Forced arbitration imposed on workers by corporations undermines employment rights and should be eliminated, ILR School Dean Alexander Colvin, Ph.D. ’99, told the U.S. House of Representatives Subcommittee on Health, Employment, Labor, and Pensions during a virtual hearing Nov. 4.

“Forced arbitration has grown to become the predominant way in which employment law disputes are resolved in the American workplace,” said Colvin, the Kenneth F. Kahn ’69 Dean and the Martin F. Scheinman ’75, M.S. ’76, Professor of Conflict Resolution. “This change has occurred with little public oversight, but has profound implications for the rights of the American worker,” he said.

Alexander Colvin

Colvin spoke during a hearing on the proposed “Restoring Justice for Workers Act,” which would eliminate a forced arbitration system critics say is heavily weighted against workers. It would also restore the ability of workers to bring collective action, rather than having to stand alone, against an employer.

Sixty million current workers gave up their right to go to court when they accepted their jobs, according to Colvin’s research. Most did not realize what they were sacrificing. Mandatory arbitration clauses are typically buried in paperwork new employees sign before starting jobs.

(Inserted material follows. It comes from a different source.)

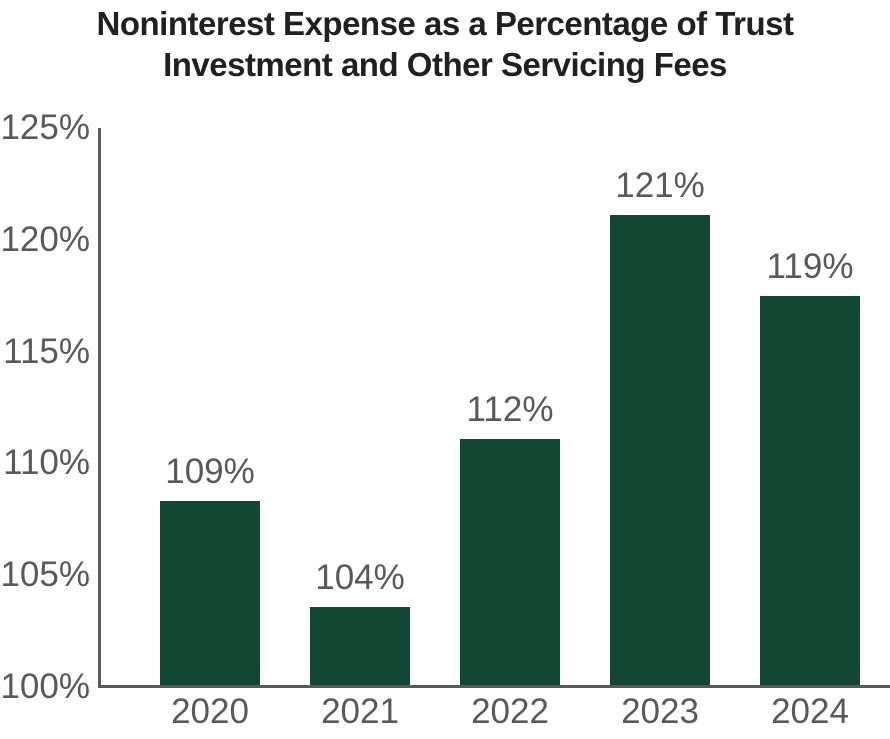 Image resolution: width=890 pixels, height=739 pixels. What do you see at coordinates (510, 712) in the screenshot?
I see `x-axis-tick-label: 2022` at bounding box center [510, 712].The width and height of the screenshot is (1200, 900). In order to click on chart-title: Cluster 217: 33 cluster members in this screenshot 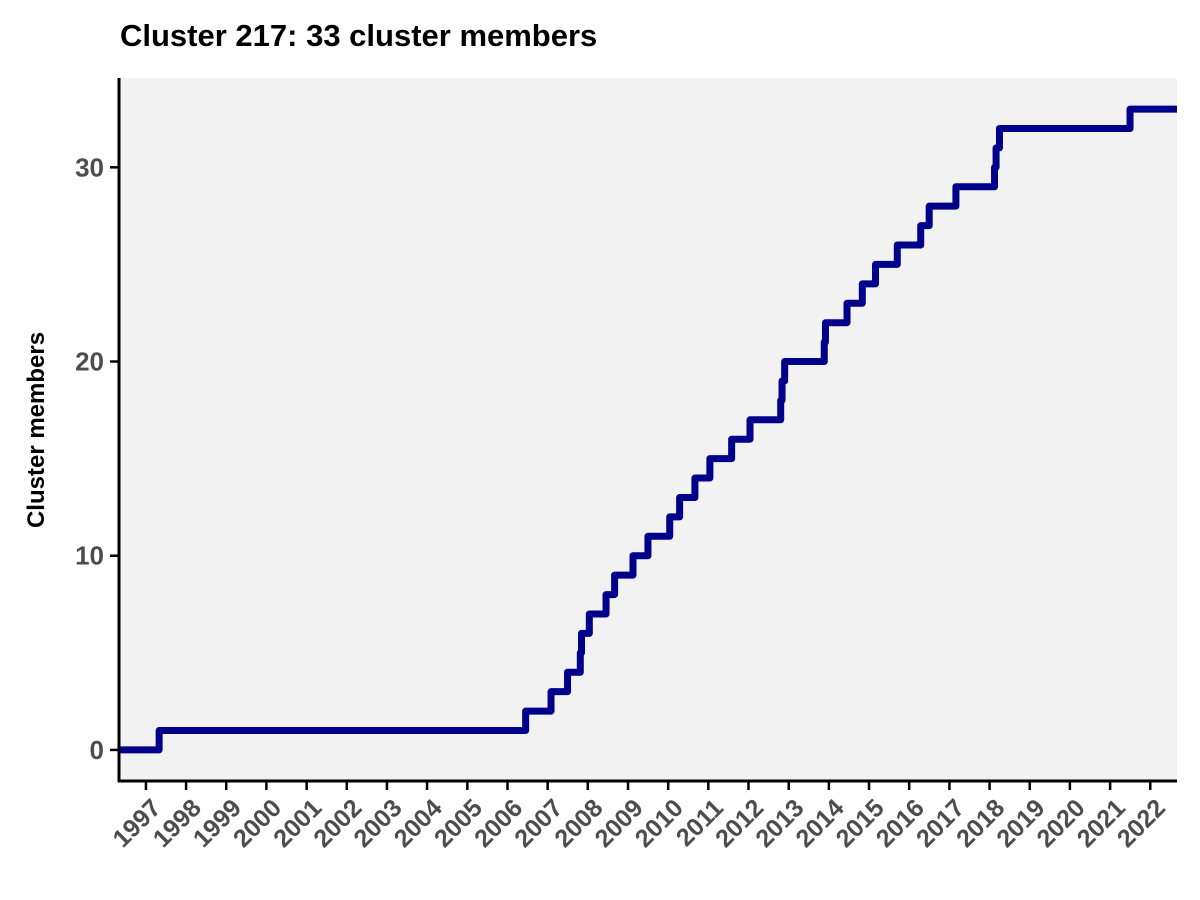, I will do `click(359, 36)`.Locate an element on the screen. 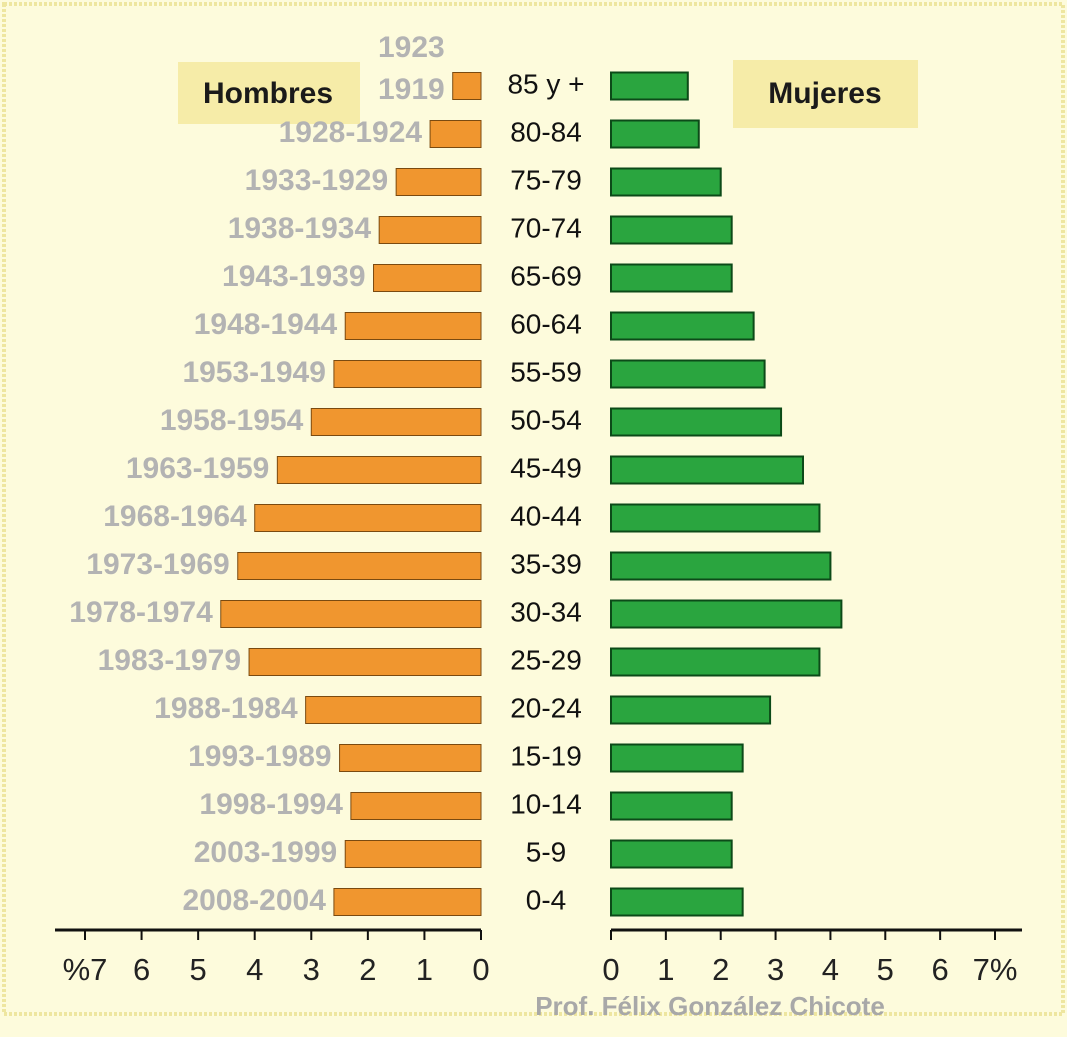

Almost 25 million workers also waived their right to act in concert with other workers when facing an employer in a dispute, he said during the hearing, entitled Closing the Courthouse Doors: The Injustice of Forced Arbitration Agreements.” Colvin, whose mandatory arbitration research has been cited twice in U.S. Supreme Court proceedings, was the lead witness.

The proposed legislation, Colvin said, “would eliminate forced arbitration and restore the ability of workers to bring class or collective claims, while preserving the beneficial use of arbitration in the collective bargaining context and where there is a genuinely voluntary post-dispute agreement.”

In order to achieve the promise of alternative dispute resolution procedures like arbitration and mediation, Colvin said, “it is necessary that they be truly voluntary, bilateral processes agreed to and run equally by both parties to disputes. The current system of forced arbitration imposed on workers by corporations undermines employment rights and should be eliminated.”

The longstanding system of labor arbitration, Colvin said, with its cadre of neutral arbitrators respected by both sides, is the ideal model of successful use of arbitration to resolve workplace disputes.

In addition to Colvin, Cornell alumnus Roger King, J.D. ’71, testified at the hearing. In thanking the witnesses at the end of the hearing, subcommittee chair U.S Rep. Mark DeSaulnier (CA-11) provided a moment of levity.

“I didn’t imagine being so dominated by Cornell,” he said. “I felt like all of a sudden singing ‘Hail, hail, Cornell.’”

Mary Catt is the ILR School’s communications director.